▶ _Work request_
Scan the records beneath this line for the line holding "Image resolution: width=962" and the line holding "Given: Show next hot match arrow", then transcribe exactly those two and all lines between.

___

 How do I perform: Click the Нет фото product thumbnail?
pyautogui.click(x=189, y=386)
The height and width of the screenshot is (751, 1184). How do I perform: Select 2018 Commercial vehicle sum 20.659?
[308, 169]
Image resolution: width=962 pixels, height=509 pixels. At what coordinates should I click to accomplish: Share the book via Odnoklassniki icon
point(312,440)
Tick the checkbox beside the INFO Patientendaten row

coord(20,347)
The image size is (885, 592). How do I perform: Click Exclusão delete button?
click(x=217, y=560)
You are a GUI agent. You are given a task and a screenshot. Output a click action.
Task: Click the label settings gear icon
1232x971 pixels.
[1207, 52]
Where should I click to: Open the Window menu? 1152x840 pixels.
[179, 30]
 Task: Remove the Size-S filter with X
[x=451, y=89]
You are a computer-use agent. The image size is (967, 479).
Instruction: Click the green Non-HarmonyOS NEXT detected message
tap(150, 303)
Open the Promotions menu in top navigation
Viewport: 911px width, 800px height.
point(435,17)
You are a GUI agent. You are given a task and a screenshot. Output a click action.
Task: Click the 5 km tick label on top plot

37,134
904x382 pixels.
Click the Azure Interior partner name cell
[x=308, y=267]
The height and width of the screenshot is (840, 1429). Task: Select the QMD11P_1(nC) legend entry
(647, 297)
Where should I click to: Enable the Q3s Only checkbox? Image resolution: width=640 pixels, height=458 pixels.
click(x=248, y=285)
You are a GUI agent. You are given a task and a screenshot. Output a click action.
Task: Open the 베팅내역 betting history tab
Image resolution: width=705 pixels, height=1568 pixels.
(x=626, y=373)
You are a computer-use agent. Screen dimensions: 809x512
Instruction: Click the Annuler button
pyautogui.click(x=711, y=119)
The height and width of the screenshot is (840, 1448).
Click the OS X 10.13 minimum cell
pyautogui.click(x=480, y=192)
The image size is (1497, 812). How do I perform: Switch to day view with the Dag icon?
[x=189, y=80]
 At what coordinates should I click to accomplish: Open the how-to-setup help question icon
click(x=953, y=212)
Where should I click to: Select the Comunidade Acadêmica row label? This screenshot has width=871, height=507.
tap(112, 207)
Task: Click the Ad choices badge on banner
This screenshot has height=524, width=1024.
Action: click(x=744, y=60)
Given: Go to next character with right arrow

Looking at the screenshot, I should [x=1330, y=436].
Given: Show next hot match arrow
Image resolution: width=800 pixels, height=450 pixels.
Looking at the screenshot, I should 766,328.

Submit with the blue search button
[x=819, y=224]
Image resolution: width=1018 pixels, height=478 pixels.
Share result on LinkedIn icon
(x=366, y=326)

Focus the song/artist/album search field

___

▶ _Response to this task_
Image resolution: width=962 pixels, height=509 pixels. At what coordinates should I click to accomplish: Share the book via Odnoklassniki icon
point(312,440)
Tick the checkbox beside the INFO Patientendaten row

coord(20,347)
The image size is (885, 592). How do I perform: Click Exclusão delete button?
click(x=217, y=560)
You are a GUI agent. You are given a task and a screenshot. Output a click action.
Task: Click the label settings gear icon
1232x971 pixels.
[1207, 52]
Where should I click to: Open the Window menu? 1152x840 pixels.
[179, 30]
 Task: Remove the Size-S filter with X
[x=451, y=89]
You are a computer-use agent. The image size is (967, 479).
Instruction: Click the green Non-HarmonyOS NEXT detected message
tap(150, 303)
Open the Promotions menu in top navigation
Viewport: 911px width, 800px height.
point(435,17)
You are a GUI agent. You are given a task and a screenshot. Output a click action.
Task: Click the 5 km tick label on top plot

37,134
904x382 pixels.
Click the Azure Interior partner name cell
[x=308, y=267]
The height and width of the screenshot is (840, 1429). Task: Select the QMD11P_1(nC) legend entry
(647, 297)
Where should I click to: Enable the Q3s Only checkbox? Image resolution: width=640 pixels, height=458 pixels.
click(x=248, y=285)
You are a GUI agent. You are given a task and a screenshot. Output a click action.
Task: Open the 베팅내역 betting history tab
Image resolution: width=705 pixels, height=1568 pixels.
(x=626, y=373)
You are a computer-use agent. Screen dimensions: 809x512
Instruction: Click the Annuler button
pyautogui.click(x=711, y=119)
The height and width of the screenshot is (840, 1448).
Click the OS X 10.13 minimum cell
pyautogui.click(x=480, y=192)
The image size is (1497, 812). How do I perform: Switch to day view with the Dag icon?
[x=189, y=80]
 At what coordinates should I click to accomplish: Open the how-to-setup help question icon
click(x=953, y=212)
Where should I click to: Select the Comunidade Acadêmica row label? This screenshot has width=871, height=507.
tap(112, 207)
Task: Click the Ad choices badge on banner
This screenshot has height=524, width=1024.
Action: click(x=744, y=60)
Given: Go to next character with right arrow

Looking at the screenshot, I should [x=1330, y=436].
Given: Show next hot match arrow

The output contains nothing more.